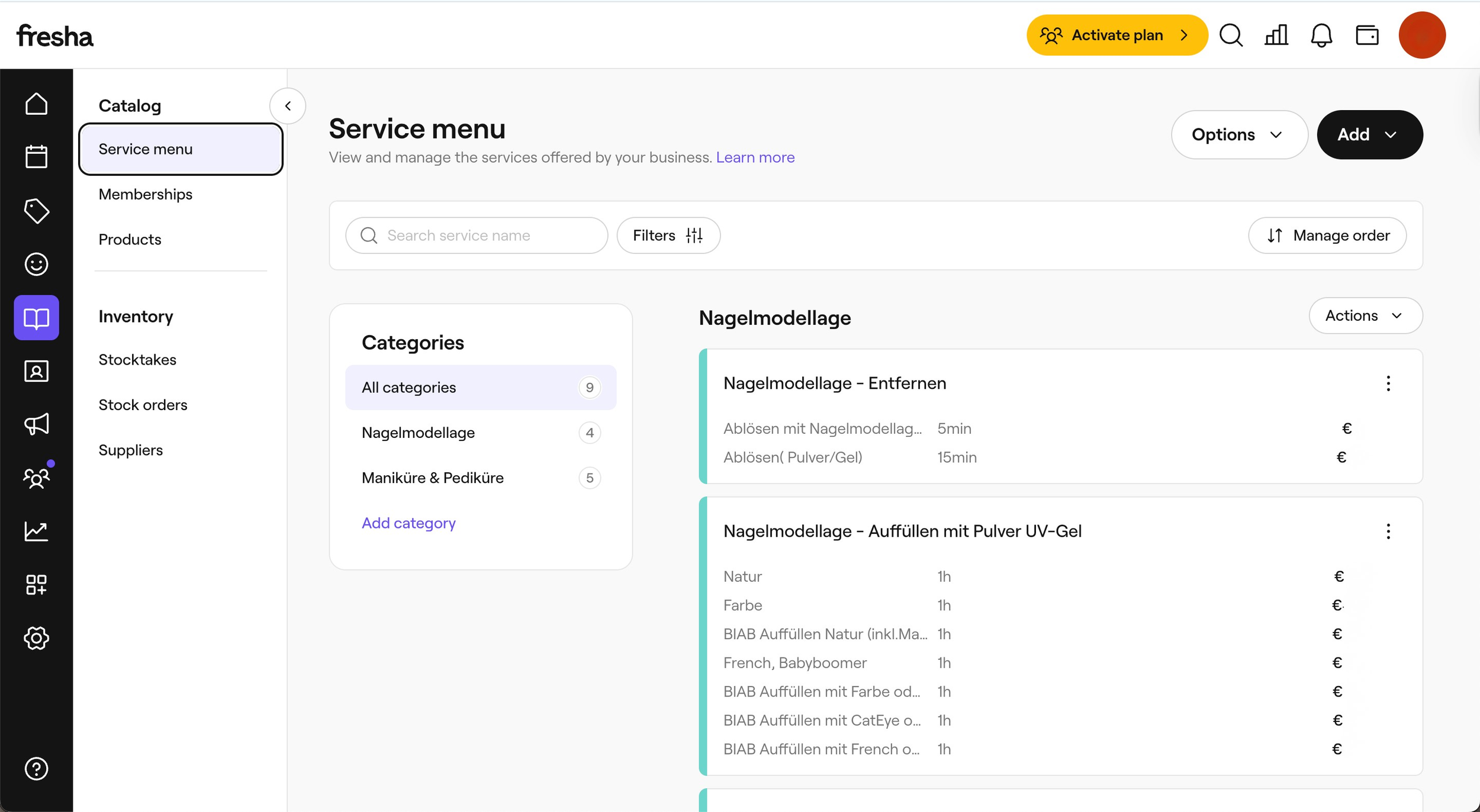Open reports line chart sidebar icon

(x=36, y=531)
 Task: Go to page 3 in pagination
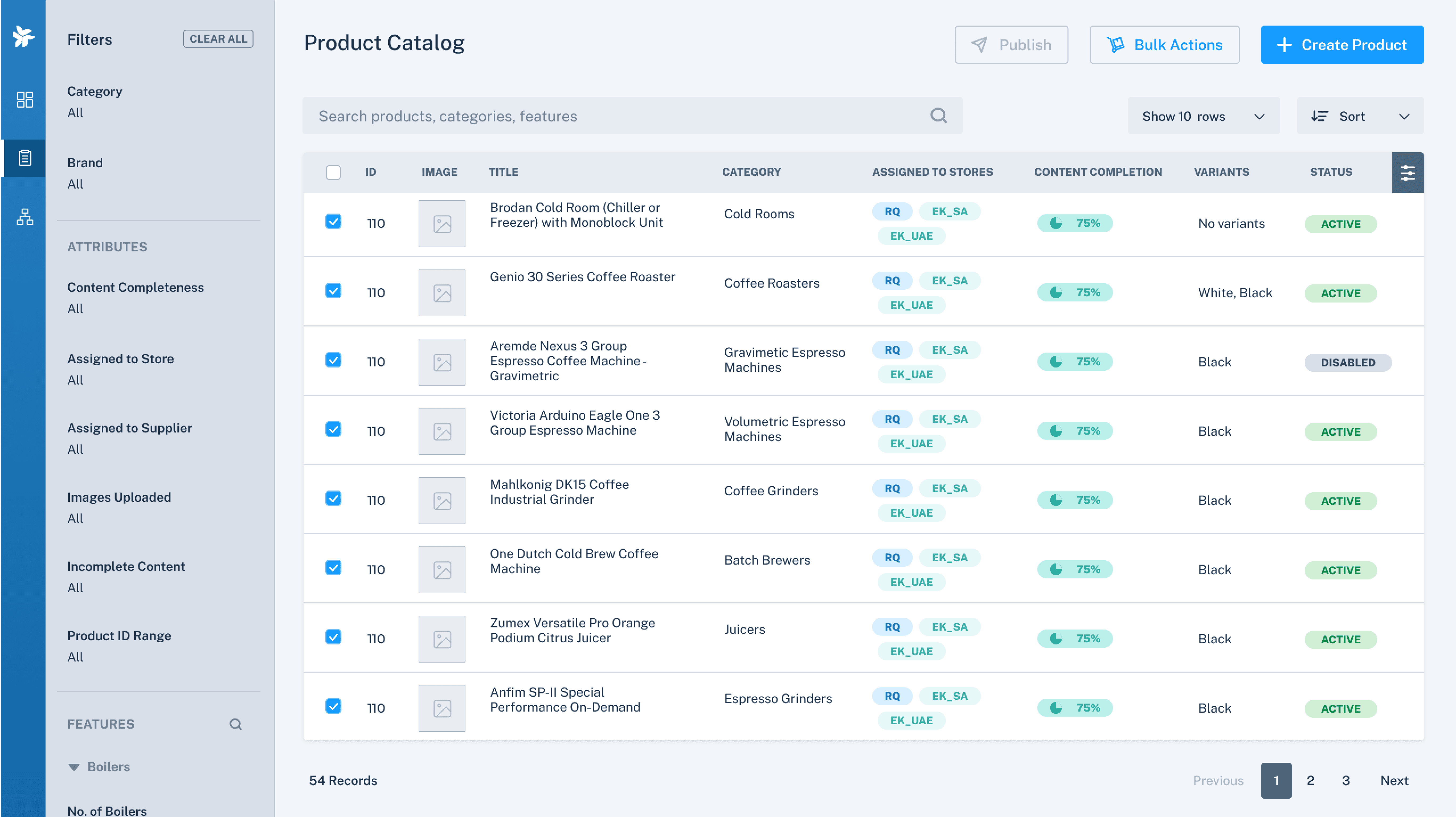coord(1345,780)
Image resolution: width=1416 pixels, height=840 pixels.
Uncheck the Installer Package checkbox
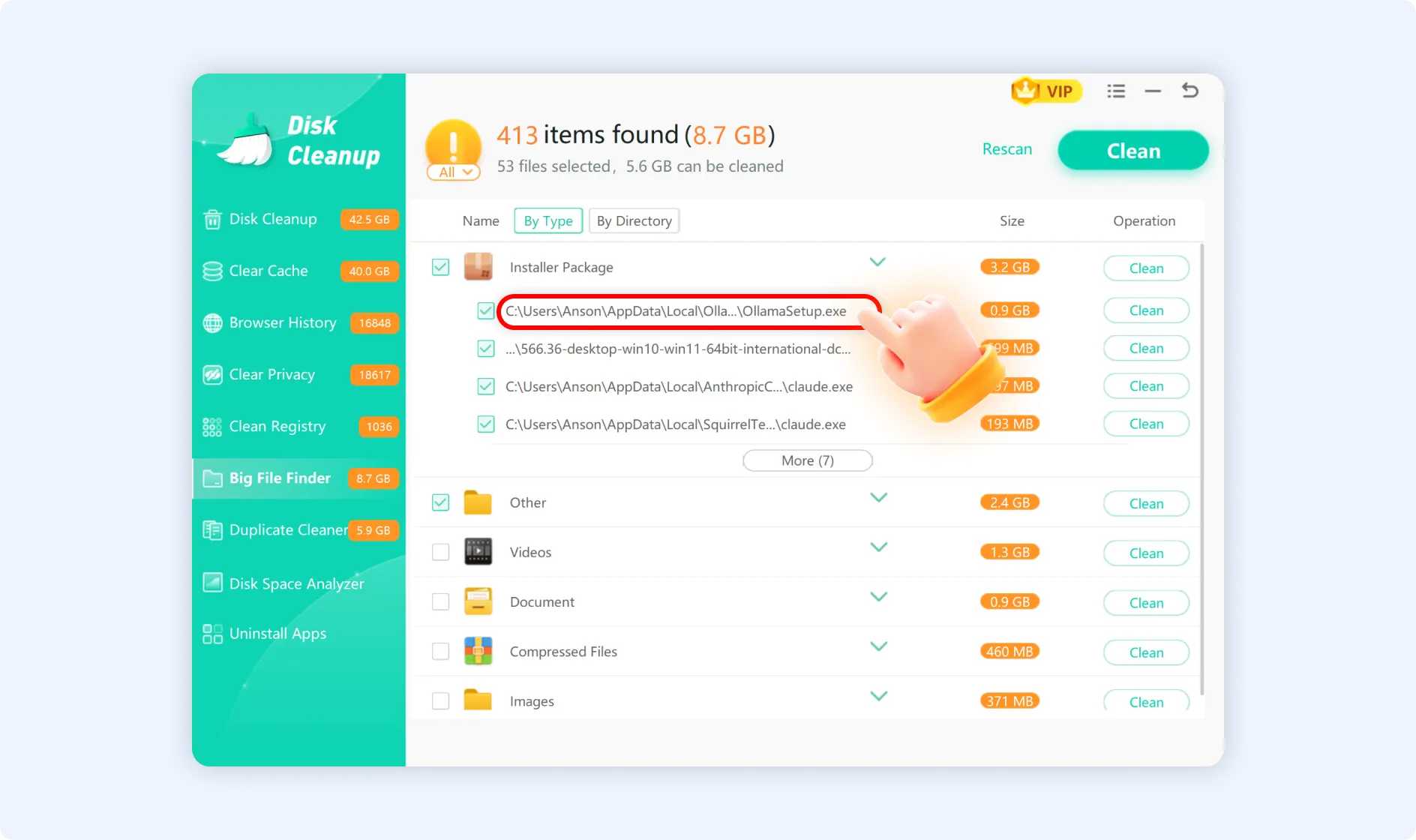pyautogui.click(x=440, y=266)
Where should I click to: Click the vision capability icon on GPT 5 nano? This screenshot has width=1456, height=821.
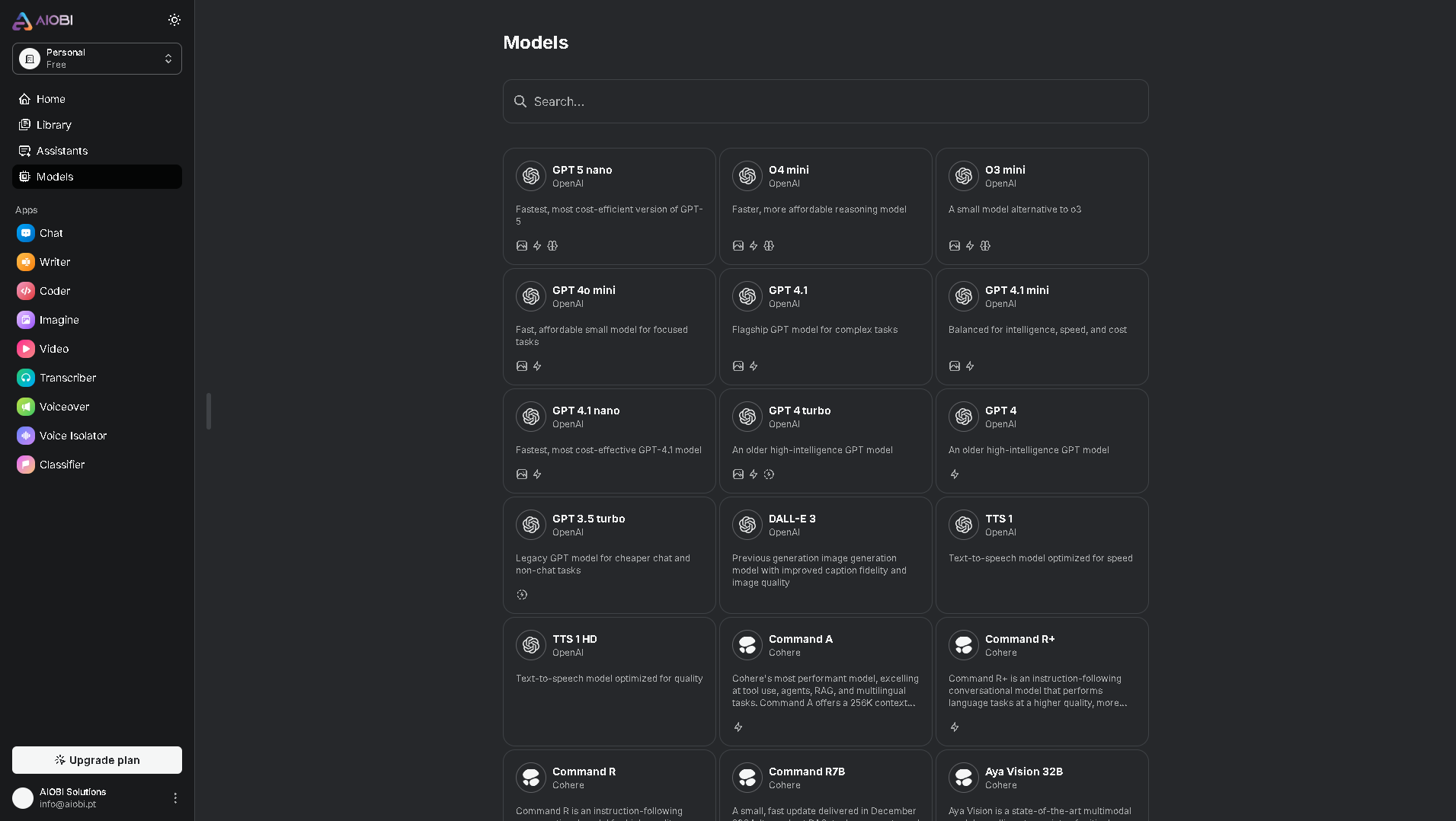click(x=521, y=245)
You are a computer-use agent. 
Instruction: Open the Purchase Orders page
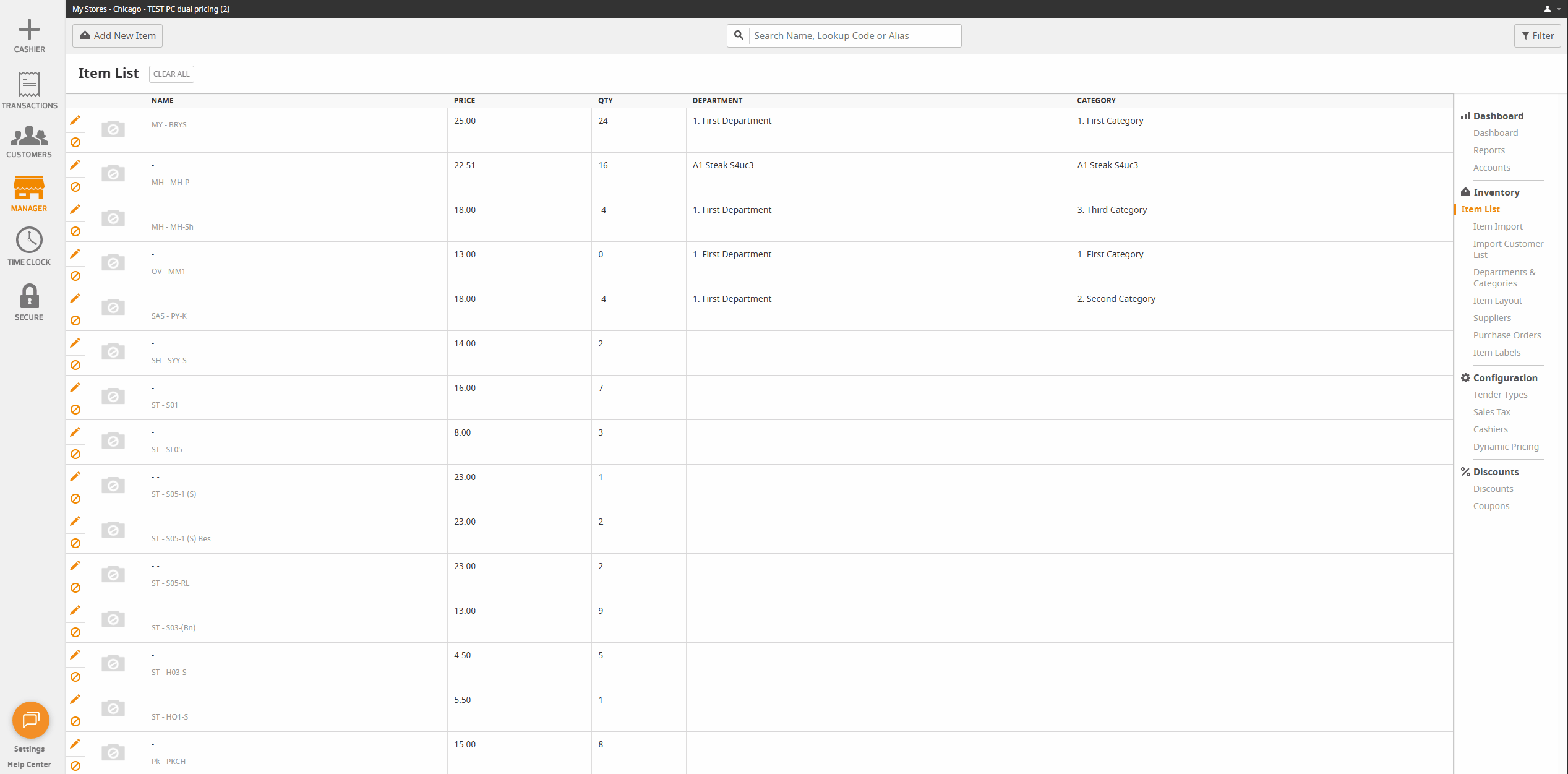click(1507, 335)
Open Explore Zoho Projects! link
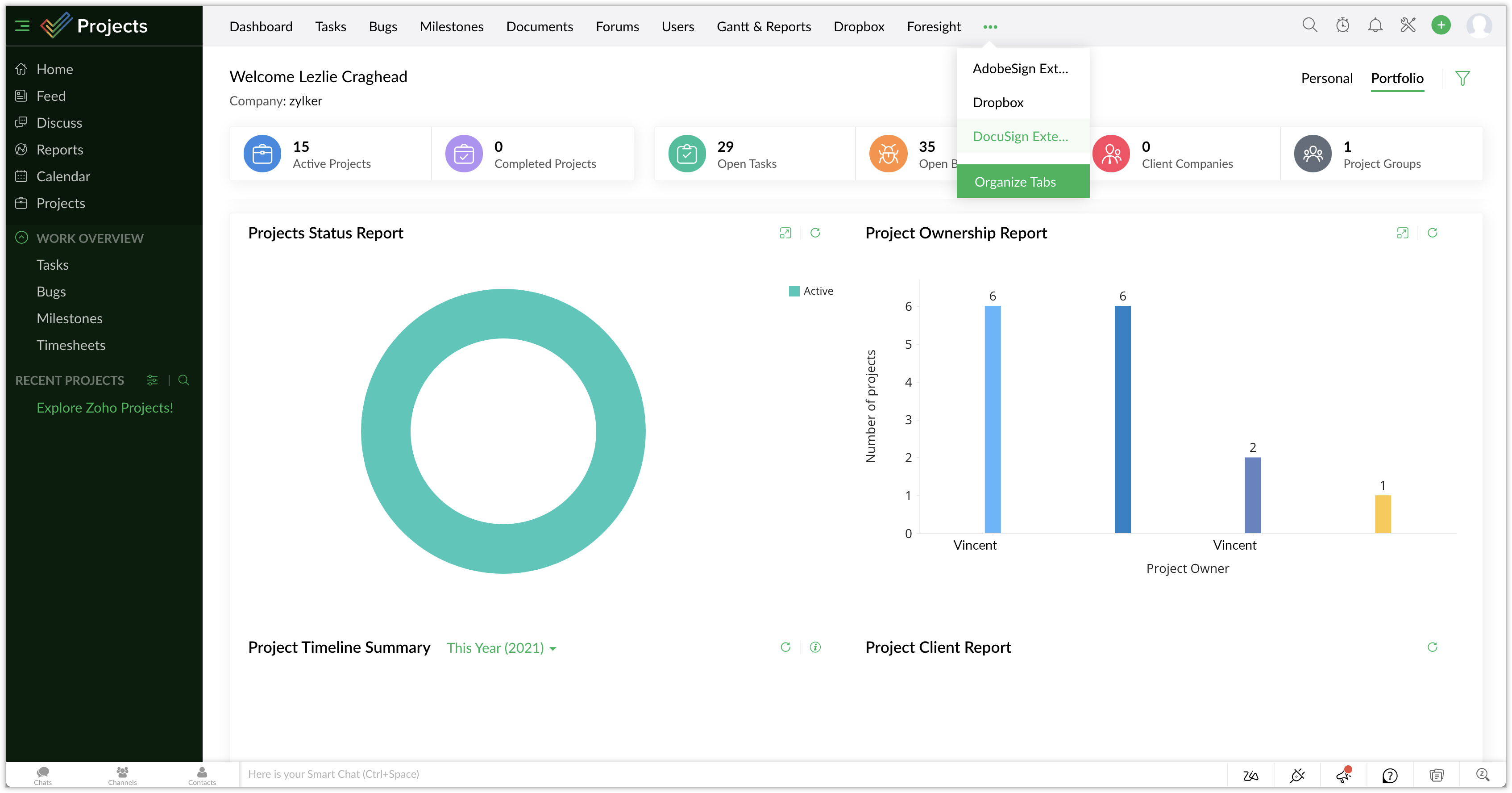Viewport: 1512px width, 793px height. click(x=104, y=408)
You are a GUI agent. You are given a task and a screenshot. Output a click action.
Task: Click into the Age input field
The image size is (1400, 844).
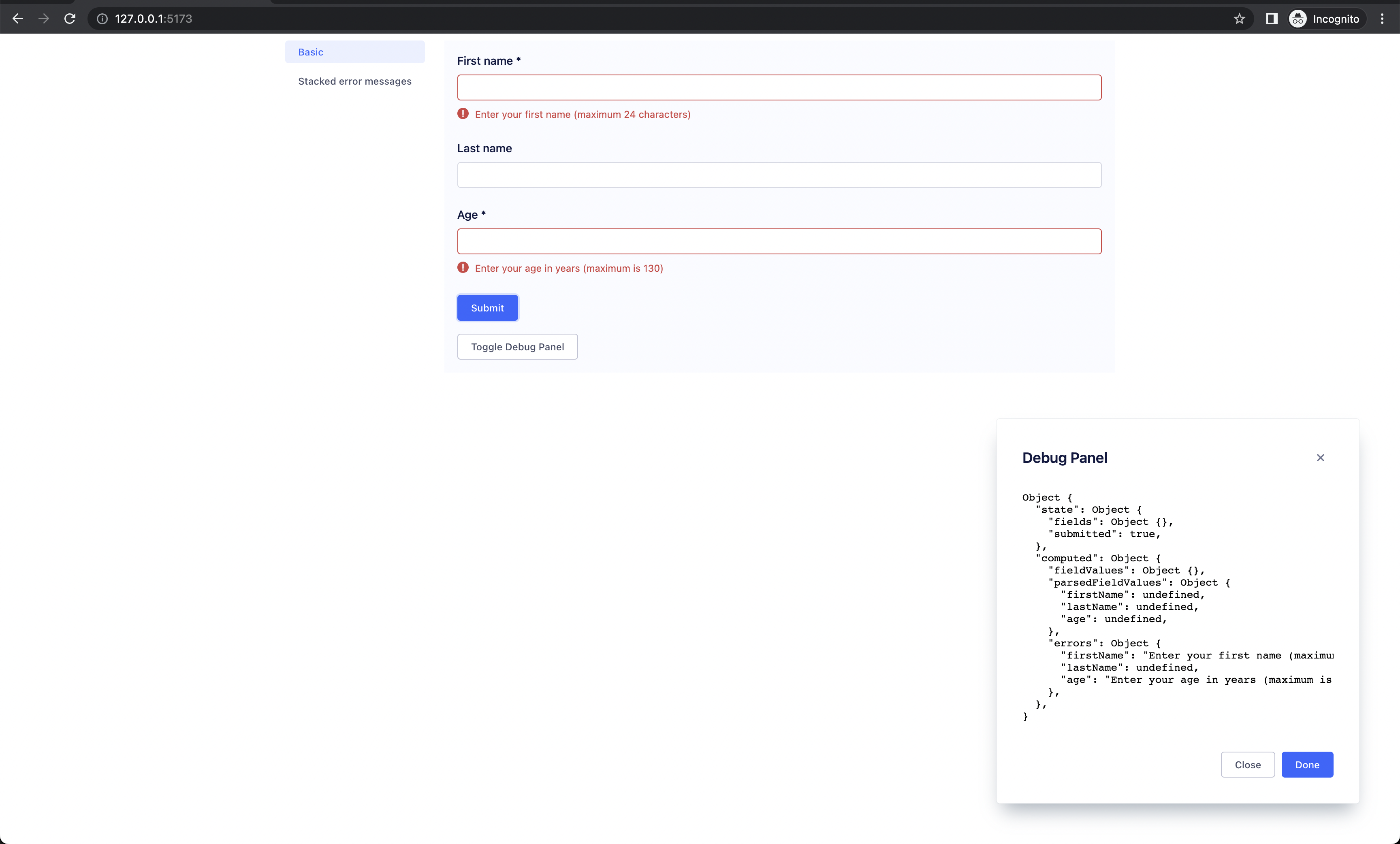779,241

### [PROBLEM REQUIREMENTS]
Would you give again, exactly as written, the lines from the one containing "Uncheck the Installer Package checkbox" through the end of the records, with no pictures and no other lines?

### [EXERCISE RESPONSE]
Uncheck the Installer Package checkbox
pyautogui.click(x=440, y=266)
Where should I click to: Click the vision capability icon on GPT 5 nano? This screenshot has width=1456, height=821.
click(x=521, y=245)
You are a computer-use agent. 
Instruction: Open the Purchase Orders page
click(1507, 335)
Open Explore Zoho Projects! link
Viewport: 1512px width, 793px height. click(x=104, y=408)
You are a GUI agent. You are given a task and a screenshot. Output a click action.
Task: Click into the Age input field
The image size is (1400, 844).
779,241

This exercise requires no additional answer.